A police union and a group of Arlington Heights police officers filed suit Tuesday against the village, claiming that officials are violating state law by preventing officers from forming a union for sergeants.
At issue is a state constitutional amendment that guarantees the right to unionize, and a subsequent change in Arlington Heights’ method of promoting officers to the rank of sergeant.
The change to the state constitution, called the Illinois Workers’ Rights Amendment, approved by voters in 2022, states, “Employees shall have the fundamental right to organize and to bargain collectively. … No law shall be passed that interferes with, negates, or diminishes” those rights.
Supervisors generally are prohibited from joining a union of workers they supervise, to avoid conflicts of interest. But a new state law approved in August and effective July 1, 2026, states that police officers who take a written test for their rank are not classified as supervisors, and are therefore eligible to form a union.
Until recently, Arlington Heights village code had required promotion of sergeants by written tests and appointment by the independent Fire & Police Commission.
But on Nov. 17, the Arlington Heights Village Board approved a new ordinance, to take effect Jan. 1, to end the written test requirement and transfer authority for promotions to the village manager, as is already done for the commander, chief and deputy chief.
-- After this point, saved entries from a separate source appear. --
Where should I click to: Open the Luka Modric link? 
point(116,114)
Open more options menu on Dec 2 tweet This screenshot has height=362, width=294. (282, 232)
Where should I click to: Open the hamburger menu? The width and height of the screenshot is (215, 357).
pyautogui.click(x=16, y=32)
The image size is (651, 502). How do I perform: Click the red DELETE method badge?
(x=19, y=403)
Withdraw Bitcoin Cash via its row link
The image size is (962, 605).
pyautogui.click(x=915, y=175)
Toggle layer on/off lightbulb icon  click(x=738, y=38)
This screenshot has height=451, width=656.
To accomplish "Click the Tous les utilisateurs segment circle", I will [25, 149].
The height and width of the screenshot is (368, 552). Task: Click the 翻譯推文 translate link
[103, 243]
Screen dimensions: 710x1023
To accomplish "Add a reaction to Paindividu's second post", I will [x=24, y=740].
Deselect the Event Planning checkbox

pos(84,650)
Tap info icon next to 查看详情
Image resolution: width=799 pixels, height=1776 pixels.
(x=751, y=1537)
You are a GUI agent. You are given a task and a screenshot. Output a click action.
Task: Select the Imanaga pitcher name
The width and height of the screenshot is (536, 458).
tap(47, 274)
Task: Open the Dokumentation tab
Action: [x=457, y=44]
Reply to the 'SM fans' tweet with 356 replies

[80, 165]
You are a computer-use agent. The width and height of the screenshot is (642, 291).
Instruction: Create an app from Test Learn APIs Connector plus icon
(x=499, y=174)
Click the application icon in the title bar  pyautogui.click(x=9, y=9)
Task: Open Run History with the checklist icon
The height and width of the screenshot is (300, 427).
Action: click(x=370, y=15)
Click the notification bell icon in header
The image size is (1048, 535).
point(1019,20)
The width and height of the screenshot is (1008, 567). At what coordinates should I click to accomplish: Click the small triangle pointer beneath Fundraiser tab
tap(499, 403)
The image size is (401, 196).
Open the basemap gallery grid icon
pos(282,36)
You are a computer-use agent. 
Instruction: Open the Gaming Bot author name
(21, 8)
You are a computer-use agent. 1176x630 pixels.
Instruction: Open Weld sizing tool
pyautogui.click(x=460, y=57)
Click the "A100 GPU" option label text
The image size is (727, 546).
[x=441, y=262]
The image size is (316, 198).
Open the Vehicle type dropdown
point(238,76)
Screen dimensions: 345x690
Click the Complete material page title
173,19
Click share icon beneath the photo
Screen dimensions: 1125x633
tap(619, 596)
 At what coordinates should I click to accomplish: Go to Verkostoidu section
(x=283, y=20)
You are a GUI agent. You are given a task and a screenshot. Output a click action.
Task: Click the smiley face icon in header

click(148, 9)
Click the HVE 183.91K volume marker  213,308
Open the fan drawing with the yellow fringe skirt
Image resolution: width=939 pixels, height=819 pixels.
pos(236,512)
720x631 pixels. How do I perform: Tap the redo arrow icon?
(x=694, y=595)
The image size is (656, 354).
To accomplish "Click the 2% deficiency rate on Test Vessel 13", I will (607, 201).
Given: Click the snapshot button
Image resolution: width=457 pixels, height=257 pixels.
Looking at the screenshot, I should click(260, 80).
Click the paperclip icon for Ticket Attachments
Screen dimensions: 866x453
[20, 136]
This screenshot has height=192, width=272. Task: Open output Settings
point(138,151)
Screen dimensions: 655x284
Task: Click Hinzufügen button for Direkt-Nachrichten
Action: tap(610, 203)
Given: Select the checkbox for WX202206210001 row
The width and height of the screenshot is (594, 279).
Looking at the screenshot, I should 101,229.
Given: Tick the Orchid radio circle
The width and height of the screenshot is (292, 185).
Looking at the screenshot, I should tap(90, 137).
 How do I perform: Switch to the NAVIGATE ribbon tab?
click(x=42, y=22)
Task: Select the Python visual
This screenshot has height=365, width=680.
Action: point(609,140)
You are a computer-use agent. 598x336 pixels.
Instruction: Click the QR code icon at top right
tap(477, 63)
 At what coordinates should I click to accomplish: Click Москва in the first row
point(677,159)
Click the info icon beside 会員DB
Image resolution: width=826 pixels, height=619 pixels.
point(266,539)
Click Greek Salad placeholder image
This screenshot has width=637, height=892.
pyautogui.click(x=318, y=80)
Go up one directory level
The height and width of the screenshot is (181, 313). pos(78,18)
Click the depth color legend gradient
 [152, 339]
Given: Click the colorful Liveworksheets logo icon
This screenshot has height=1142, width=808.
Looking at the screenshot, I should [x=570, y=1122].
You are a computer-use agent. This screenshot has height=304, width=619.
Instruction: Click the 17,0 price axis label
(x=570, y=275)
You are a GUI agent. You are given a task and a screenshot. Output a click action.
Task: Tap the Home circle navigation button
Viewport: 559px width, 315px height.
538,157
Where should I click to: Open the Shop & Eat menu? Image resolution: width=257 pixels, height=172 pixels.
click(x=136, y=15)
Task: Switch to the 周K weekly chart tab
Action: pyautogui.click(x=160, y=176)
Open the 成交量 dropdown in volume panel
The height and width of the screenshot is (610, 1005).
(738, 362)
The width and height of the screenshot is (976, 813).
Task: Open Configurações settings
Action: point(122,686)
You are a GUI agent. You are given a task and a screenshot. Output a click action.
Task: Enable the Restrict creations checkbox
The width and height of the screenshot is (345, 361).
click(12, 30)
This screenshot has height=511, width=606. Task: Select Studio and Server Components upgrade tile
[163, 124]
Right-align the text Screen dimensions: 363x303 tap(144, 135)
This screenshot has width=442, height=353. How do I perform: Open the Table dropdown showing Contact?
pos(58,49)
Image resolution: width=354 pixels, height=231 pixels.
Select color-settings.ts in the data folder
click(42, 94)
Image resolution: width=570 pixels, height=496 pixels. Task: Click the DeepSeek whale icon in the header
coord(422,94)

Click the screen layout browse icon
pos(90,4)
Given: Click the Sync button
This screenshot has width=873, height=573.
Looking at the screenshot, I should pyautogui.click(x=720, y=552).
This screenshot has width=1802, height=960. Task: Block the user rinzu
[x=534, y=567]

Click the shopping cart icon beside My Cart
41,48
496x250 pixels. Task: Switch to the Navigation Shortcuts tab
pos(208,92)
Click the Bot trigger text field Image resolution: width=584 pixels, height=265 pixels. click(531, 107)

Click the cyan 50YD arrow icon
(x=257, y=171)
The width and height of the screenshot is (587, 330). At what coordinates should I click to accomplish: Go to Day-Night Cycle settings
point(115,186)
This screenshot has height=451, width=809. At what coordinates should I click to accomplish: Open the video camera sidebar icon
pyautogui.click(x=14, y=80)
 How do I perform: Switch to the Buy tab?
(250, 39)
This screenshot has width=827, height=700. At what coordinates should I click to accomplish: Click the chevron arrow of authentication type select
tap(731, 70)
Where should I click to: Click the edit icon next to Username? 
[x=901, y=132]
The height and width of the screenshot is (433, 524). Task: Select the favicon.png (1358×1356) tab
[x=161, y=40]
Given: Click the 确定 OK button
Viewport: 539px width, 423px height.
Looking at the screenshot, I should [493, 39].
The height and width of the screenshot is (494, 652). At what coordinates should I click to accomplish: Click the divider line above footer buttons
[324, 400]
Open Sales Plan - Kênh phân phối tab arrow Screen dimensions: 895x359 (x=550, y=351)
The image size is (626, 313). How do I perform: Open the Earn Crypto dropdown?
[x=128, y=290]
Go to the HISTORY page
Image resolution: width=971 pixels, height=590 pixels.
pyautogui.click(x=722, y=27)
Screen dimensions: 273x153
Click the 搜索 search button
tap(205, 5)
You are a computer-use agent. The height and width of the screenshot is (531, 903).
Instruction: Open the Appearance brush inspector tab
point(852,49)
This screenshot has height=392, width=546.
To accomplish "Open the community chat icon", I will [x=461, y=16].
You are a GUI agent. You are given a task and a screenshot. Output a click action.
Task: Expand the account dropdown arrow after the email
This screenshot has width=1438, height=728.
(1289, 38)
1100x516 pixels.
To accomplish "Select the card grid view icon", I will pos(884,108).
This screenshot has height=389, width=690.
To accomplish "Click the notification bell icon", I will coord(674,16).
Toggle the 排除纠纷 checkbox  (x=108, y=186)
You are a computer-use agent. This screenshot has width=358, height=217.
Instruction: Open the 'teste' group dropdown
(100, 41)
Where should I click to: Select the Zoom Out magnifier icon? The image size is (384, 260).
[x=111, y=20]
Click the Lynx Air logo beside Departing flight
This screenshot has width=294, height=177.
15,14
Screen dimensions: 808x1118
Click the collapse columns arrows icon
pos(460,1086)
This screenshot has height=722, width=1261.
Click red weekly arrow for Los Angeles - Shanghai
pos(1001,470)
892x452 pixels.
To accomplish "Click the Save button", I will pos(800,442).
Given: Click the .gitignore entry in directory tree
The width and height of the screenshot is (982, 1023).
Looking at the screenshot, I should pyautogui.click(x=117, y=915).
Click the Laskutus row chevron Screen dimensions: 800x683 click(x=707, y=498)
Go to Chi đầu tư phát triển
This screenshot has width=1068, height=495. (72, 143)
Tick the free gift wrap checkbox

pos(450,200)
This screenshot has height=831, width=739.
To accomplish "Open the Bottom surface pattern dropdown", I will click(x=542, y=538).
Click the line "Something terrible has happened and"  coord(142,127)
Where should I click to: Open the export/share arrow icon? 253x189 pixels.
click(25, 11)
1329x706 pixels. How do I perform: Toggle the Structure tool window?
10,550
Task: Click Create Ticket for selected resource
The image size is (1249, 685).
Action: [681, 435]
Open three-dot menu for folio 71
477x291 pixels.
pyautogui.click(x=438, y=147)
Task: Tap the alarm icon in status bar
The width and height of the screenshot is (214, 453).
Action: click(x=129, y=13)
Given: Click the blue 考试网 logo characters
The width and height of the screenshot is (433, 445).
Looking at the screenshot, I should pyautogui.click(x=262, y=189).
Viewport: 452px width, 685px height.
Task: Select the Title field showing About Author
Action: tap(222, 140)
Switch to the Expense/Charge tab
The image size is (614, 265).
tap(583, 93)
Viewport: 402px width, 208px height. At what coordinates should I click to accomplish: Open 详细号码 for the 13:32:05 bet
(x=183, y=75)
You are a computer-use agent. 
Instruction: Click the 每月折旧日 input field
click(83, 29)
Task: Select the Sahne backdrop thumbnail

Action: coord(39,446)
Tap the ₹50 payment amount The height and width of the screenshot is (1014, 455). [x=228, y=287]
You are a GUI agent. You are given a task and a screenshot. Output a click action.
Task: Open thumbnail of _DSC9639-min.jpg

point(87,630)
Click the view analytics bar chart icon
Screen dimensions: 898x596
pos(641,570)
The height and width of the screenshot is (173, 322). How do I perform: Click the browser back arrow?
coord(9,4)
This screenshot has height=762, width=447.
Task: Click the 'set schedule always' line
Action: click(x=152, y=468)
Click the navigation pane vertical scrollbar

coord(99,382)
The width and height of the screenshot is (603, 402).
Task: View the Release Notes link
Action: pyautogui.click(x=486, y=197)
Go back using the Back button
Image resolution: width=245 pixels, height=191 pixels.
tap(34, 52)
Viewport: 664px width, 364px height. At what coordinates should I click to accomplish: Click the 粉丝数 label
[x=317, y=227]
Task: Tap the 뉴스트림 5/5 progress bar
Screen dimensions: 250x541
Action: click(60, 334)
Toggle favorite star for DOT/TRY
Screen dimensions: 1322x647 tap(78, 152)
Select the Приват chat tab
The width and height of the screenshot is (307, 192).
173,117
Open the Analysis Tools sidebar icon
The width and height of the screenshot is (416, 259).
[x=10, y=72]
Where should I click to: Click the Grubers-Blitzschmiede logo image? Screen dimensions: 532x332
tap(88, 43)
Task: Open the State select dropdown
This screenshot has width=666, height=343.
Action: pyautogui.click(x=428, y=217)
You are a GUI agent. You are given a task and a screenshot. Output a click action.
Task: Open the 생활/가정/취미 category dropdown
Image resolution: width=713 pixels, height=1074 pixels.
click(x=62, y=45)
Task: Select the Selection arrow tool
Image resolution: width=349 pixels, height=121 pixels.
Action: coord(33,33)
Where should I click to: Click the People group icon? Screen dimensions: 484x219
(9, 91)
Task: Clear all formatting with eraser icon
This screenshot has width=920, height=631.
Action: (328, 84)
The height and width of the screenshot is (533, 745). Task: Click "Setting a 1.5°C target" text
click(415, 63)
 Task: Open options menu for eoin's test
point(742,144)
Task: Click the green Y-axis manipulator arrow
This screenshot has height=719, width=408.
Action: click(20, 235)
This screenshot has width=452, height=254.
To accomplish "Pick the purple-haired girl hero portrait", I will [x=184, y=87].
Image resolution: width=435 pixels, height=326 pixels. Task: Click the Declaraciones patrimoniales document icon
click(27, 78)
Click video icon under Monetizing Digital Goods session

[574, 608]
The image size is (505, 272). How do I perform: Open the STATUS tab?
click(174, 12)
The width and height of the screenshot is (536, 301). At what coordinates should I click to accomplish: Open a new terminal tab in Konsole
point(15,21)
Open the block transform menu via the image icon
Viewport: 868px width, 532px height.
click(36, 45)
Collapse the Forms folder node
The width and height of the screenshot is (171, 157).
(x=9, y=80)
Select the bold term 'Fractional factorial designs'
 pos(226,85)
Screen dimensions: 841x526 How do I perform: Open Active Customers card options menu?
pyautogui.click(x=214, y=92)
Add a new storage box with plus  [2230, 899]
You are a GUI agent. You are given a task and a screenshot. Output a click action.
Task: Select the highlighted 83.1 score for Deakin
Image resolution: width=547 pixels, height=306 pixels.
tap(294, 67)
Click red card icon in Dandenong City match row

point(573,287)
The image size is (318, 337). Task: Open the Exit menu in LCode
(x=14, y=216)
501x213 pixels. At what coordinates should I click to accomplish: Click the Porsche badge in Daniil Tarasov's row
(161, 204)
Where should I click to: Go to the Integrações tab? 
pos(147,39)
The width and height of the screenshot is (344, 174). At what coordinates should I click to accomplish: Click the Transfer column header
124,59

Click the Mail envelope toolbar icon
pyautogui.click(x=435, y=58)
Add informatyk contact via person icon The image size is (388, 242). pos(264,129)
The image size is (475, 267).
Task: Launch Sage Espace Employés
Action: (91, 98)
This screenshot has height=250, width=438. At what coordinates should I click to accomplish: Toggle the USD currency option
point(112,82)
The change means, in effect, that sergeants are supervisors and ineligible to unionize.
The Metropolitan Alliance of Police (MAP), a union which represents more than 5,000 officers statewide, along with three Arlington Heights police officers, filed suit claiming that a memo from police Chief Nicholas Pecora Jr., shows the change was made to keep sergeants as supervisors, in effect preventing them from forming a union.
In a statement, union President Keith George called it “a blatant union-busting tactic.”
“Manipulating the promotion system to strip officers of their constitutional rights is both unlawful and unacceptable,” he said. “Through this lawsuit, we intend to make clear that no municipality has the authority to undermine the constitution or retaliate against officers who choose to organize.”
The union and officers asked the Cook County Circuit Court to declare the ordinance invalid, and restore the previous system of promotions.
Arlington Heights officials declined to comment. But in a memo to all sworn personnel Nov. 5, Pecora wrote that the change was meant to reflect best practice and administrative efficiency, adding, “The change is intended to be commensurate with the long-standing view of Arlington Heights Police Sergeants as supervisors, whose responsibilities and authorities match the historical definition and interpretation.”
The plaintiffs in the case include Arlington Heights police Officer Daniel Bell, Sgt. Brandi Romag and Detective Christopher Tatum.
Employers’ groups, including the Illinois Chamber of Commerce and Illinois Municipal League, had opposed the pro-union amendment, arguing it would hurt businesses’ and municipalities’ ability to negotiate contracts, thereby raising labor costs and increasing property taxes.